Columns, Opinion

STROINSKI: The Women’s March on Washington: a critique

More than 2.5 million dissenters, including women, men and children, gathered in cities, suburbs and even the South Pole. They stood for women’s rights and voiced against a president they feel embodies misogyny and pure unadulterated hate. The turnout was remarkable but, most importantly, drastically different from the typically case. Usually, protests and marches are postmarked with community organizers, politically engaged students and relatively experienced activists who are fiercely devoted to the cause. The Women’s March, though, turned out a whole lot of people from union leaders to grandmothers to little boys to Black Lives Matter activists.

Why so many and why so diverse? Probably due to a mix of President Donald Trump’s inauguration, the bonafide Hillary Clinton’s failure and social media.

The massive crowds drew critique and reaction from activists and organizers.
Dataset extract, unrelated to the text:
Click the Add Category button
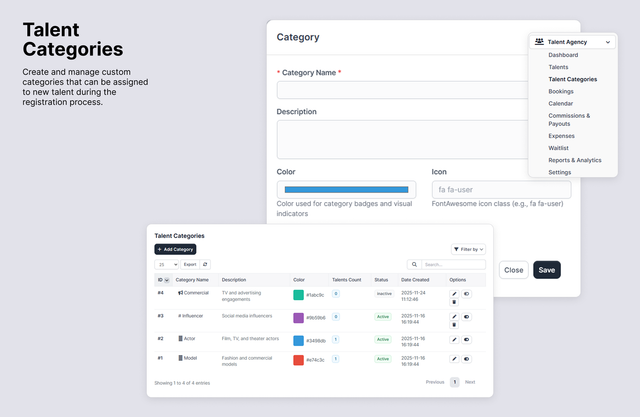Screen dimensions: 640x417 (x=175, y=249)
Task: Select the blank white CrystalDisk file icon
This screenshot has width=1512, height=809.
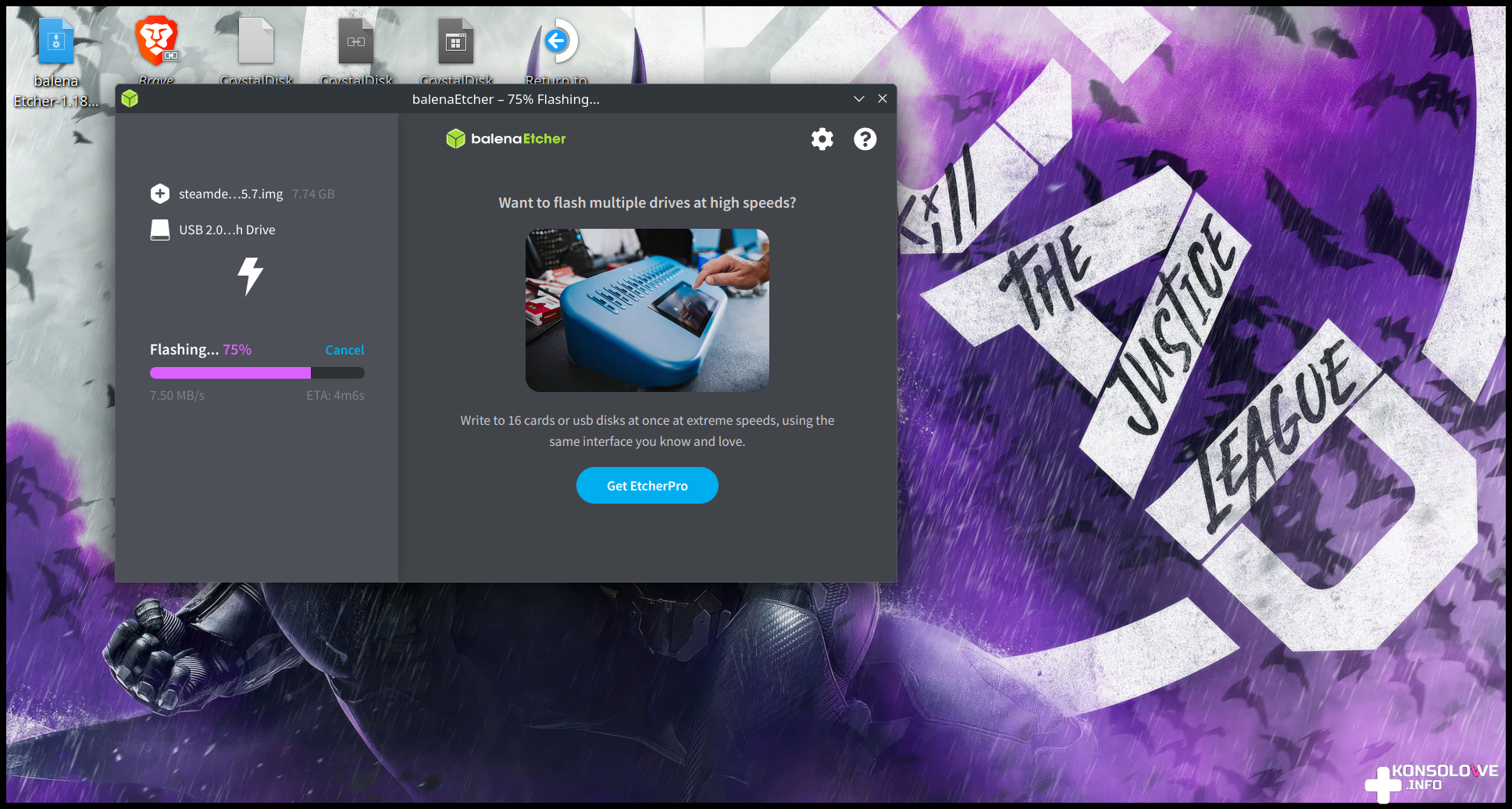Action: [256, 42]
Their main and very valid question: where were all of you? I marched, resisted and worked for years, and you never came.

First and foremost, the concern is completely valid. Women’s rights, when considered under the umbrella of snappy signs and cute pink hats, are fun and sexy. The soft and fuzzy optics not only ensure a peaceful protest, but look good in a Facebook album. People want to make snappy signs and wear pink hats and have a good time.

However, typical protests and marches aren’t as fun, or pretty or safe. They can become violent, not because the protests promote or engage in violence, but because police are more likely to use force on people of color and other marginalized activist groups. They’re not as convenient and they take more work than hopping on a bus or walking from Boston University to the Boston Common.
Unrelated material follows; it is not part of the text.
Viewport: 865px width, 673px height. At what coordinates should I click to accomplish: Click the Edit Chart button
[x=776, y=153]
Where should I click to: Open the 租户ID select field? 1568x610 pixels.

So what do we do — turn away marchers and duck back into concentrated activism? Or embrace them and risk tending social justice goals in an unfavorable direction? There is one choice and that is to put feminism in its rightful place.

To do that, we have to unpack its history. Throughout all of American history, women have played quite a role. Though many considered women docile creatures of a unique and separate domestic sphere, they have always been concerned with the public arena and their role in respect to larger society.

Mary Wollstonecraft wrote “A Vindication of the Rights of Woman,” arguing that women ought to be educated in order to embody and spread necessary republican values to their children. In later years, Susan B. Anthony worked hard throughout the 19th century for a woman’s right to vote, and Betty Friedan wrote a novel commenting on the depressing conditions of 1950s housewives who were confined to antidepressants and their homes.

There’s a dark side to the feminism we learned about in grade school. All the women I listed above are white, concerned mostly with furthering the immediate cause of those around them rather than women of all races and creeds. There was, however, a serious opportunity for intersectionality and a cohesive social movement. However, after the 15th Amendment was passed without mention of women’s suffrage, feminists gave into bartering realpolitiks and allied with pro-slavery Democrats. The death of an intersectional feminist movement is postmarked by Susan B. Anthony’s famous quote: “I will cut off this right arm of mine before I will ever work or demand the ballot for the Negro and not the woman.”

It’s only gotten worse. “White feminism” is what they call it, but “cis feminism” or “straight feminism” can substitute the term, if necessary. It means focusing on certain kinds of women while simultaneously neglecting others. It writes feminism into a box and assumes things it ought not to assume. Take, for example, the march’s spotlighting of vaginas. It doesn’t do very much for women who don’t have them.

Feminism’s rightful place is an inclusive one. It has to understand its own comprehensive history, the good and the bad. A conscious feminist goes to Black Lives Matter protests because black women are affected by police brutality. He and/or she phone banks for DREAMers and is against the repeal of the Affordable Care Act because it will take away hormonal therapy for trans people. He and/or she is inclusive and understands that economic justice is social justice, therefore supporting a living wage, robust social security and Medicaid benefits. He and/or she understands that sex equality can very well include reproductive justice, sexual health education and anti-workplace discrimination.

Even more specifically, intersex (between the sexes) equality means intrasex (within the sexes) equality. Feminism ought to concern itself, primarily, in necessarily elevating and marching alongside black women, trans women, gay women, Latina women, Muslim women and indigenous women. Only a united and cohesive social movement will curb authoritarianism and the rolling back of key rights.